Berufswunsch: Gouvernante in Italien
„Meine Tante war zuerst in Portugal. Sie hat meinem Vater das nötige Geld für das Visum geliehen. Er ist jetzt seit eineinhalb Jahren in Portugal und arbeitet dort auf einem großen Hof als 'Mann für alles'. Sogar kochen hat er gelernt, was meine Mutter kaum glauben kann!“ lacht die junge Sweta. Sie stammt aus einem kleinen Dorf in der Westukraine, nicht weit von Chernivtsy (Czernowitz) entfernt. Die Grenzen zu Rumänien, Ungarn und der Slowakei sind nicht weit, auch Polen liegt in Reichweite. Wer immer einen Weg nach Westen findet, nutzt die Chance, um ein kleines bisschen Wohlstand als Schwarzarbeiter zu verdienen. Swetas Familie konnte sich von dem Geld aus Portugal ein kleines Haus bauen, in dem sie nun zusammen mit der Mutter auf die Rückkehr des Vaters warten. Irgendwann in ein oder zwei Jahren wird er kommen. Oder später.
Rund um die Arbeit im Ausland hat sich ein weit verzweigter Dienstleistungssektor entwickelt. In Chernivtsy wie auch anderswo kümmern sich Reiseagenturen in der Grauzone zwischen Legalität und Illegalität gegen ein entsprechendes Entgelt um die reibungslose Abwicklung der Pass- und Visaangelegenheiten für ausreisewillige Arbeitsmigranten. Die Wege zu einem deutschen Visum mögen nach dem Visa-Skandal in Kiew schwerer geworden sein, aber gegen Geld ist alles zu bekommen. „Ein Visum für Portugal kostet 1000 Dollar“, sagt Sweta. Da viele Familien Summen wie diese nicht aufbringen können, helfen bereits im Westen weilende Familienmitglieder mit Finanzspritzen aus. Oft sind sie es auch, die Jobs für nachfolgende Familienmitglieder im Ausland besorgen.
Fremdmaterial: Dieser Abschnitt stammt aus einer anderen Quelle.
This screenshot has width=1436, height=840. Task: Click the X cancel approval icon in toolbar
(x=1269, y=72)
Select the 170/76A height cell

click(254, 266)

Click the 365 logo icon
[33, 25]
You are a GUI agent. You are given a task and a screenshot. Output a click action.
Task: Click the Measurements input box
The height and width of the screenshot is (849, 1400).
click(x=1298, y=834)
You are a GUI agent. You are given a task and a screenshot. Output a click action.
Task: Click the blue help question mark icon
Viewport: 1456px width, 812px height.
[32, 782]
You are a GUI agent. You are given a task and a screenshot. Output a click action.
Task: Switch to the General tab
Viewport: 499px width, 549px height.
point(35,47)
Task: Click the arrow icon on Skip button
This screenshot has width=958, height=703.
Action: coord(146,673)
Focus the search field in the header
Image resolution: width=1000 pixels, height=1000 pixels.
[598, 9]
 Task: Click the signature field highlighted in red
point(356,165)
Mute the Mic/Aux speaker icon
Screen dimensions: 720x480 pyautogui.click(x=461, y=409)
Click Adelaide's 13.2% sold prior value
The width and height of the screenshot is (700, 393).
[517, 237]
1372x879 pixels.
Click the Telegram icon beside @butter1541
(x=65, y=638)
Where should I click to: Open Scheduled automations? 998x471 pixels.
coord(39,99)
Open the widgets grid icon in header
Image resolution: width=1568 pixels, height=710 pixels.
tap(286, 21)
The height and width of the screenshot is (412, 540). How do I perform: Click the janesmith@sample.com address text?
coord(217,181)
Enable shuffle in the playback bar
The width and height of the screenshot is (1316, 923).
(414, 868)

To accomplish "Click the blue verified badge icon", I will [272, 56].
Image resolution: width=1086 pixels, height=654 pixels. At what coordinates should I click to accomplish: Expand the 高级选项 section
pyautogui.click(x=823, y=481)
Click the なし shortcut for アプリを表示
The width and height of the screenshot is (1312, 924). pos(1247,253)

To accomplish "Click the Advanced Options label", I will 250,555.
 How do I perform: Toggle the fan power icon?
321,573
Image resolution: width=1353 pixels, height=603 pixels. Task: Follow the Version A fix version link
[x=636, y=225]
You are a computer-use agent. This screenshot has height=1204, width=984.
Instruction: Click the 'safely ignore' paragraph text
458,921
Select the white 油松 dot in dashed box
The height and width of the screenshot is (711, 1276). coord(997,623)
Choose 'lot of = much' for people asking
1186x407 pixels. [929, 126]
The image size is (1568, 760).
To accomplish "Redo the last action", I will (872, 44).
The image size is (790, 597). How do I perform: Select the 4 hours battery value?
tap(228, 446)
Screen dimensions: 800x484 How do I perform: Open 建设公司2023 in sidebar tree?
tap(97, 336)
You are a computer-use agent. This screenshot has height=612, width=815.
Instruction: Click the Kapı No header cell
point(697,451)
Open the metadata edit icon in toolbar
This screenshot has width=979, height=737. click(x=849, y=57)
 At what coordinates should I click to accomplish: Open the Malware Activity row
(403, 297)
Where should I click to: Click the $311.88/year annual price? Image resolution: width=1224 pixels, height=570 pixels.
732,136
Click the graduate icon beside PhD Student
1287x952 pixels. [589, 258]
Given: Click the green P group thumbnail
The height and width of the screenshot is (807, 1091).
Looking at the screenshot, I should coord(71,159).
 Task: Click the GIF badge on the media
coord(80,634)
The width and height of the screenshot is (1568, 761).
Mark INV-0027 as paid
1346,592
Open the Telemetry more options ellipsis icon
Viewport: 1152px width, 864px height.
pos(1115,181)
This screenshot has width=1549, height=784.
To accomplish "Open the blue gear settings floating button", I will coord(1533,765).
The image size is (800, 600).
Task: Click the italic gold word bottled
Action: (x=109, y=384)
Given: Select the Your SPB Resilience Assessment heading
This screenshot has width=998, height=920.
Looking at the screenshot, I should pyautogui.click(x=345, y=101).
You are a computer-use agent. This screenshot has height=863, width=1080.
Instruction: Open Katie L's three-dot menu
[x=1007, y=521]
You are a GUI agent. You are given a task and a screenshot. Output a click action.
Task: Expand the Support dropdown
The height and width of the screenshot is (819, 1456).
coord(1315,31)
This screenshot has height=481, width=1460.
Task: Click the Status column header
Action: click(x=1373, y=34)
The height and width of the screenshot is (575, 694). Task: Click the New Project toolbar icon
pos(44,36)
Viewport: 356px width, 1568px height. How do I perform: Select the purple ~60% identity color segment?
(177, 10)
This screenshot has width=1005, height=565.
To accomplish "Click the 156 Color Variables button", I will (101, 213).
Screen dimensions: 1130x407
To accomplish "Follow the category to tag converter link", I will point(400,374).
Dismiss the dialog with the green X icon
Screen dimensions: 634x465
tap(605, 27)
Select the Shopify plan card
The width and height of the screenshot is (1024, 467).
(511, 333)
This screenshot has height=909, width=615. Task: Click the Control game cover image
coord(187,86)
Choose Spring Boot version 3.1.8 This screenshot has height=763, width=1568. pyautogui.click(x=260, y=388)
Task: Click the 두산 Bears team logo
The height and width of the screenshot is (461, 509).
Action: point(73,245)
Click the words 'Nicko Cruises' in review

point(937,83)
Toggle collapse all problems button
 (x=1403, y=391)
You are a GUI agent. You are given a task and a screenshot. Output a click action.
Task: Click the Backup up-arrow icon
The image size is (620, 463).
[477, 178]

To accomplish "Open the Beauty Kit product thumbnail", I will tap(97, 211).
Die Lücke, die durch ausreisende Familienangehörige gerissen wird, ist längst Normalität. Ob Onkel, Cousine oder Mutter – fast in jeder westukrainischen Familie fehlt jemand. Das Leben muss neu organisiert werden. Die große Schwester übernimmt den Haushalt, die Oma erzieht die anderen Geschwister, die Ferien bei Onkel und Tante werden ausgedehnt, die Tante springt auch sonst mal ein, der Bruder lernt kochen. In einigen Fällen übernehmen die Väter die Erziehung und Haushaltsführung auch ganz, wenn die Mutter im Ausland arbeitet. Alte Rollen weichen auf und werden neu ausgehandelt. Das verläuft nicht nur schmerzfrei. Marina, 18, erzählt: „Meine Eltern arbeiten beide seit drei Jahren in Spanien. Natürlich war es für mich und meine Schwester am Anfang schwer. Wir haben sie sehr vermisst und viel geweint. Aber meine Großmutter und ich führen den Haushalt mittlerweile sehr gut. Wir kümmern uns zusammen um meine kleine Schwester. Sie geht noch zur Schule und ich studiere im vierten Semester Fremdsprachen.“
Marinas Fall, deren Eltern beide in der gleichen Stadt im Ausland tätig sind, ist eher selten. Oft sind es entweder die Väter oder aber noch häufiger die Mütter, die für eine gewisse Zeit, meist ohne jede Absicherung, im Ausland arbeiten. Frauen sind dabei leichter zu vermitteln als Männer, denn es werden vor allem billige Arbeitskräfte im Dienstleistungssektor gesucht; Altenpflege, Haushaltsführung, Kindererziehung und -betreuung sind nach wie vor feminisierte, schlecht bezahlte Arbeitsfelder. Dennoch können die Schwarzarbeiter bei Verdiensten von 500 bis 700 Euro im Monat regelmäßig eine beträchtliche Summe in die Ukraine schicken. Kein Vergleich mit den landesüblichen Gehältern. So verdient ein Hochschullehrer in Chernivtsy beispielsweise kaum mehr als 80 Euro pro Monat.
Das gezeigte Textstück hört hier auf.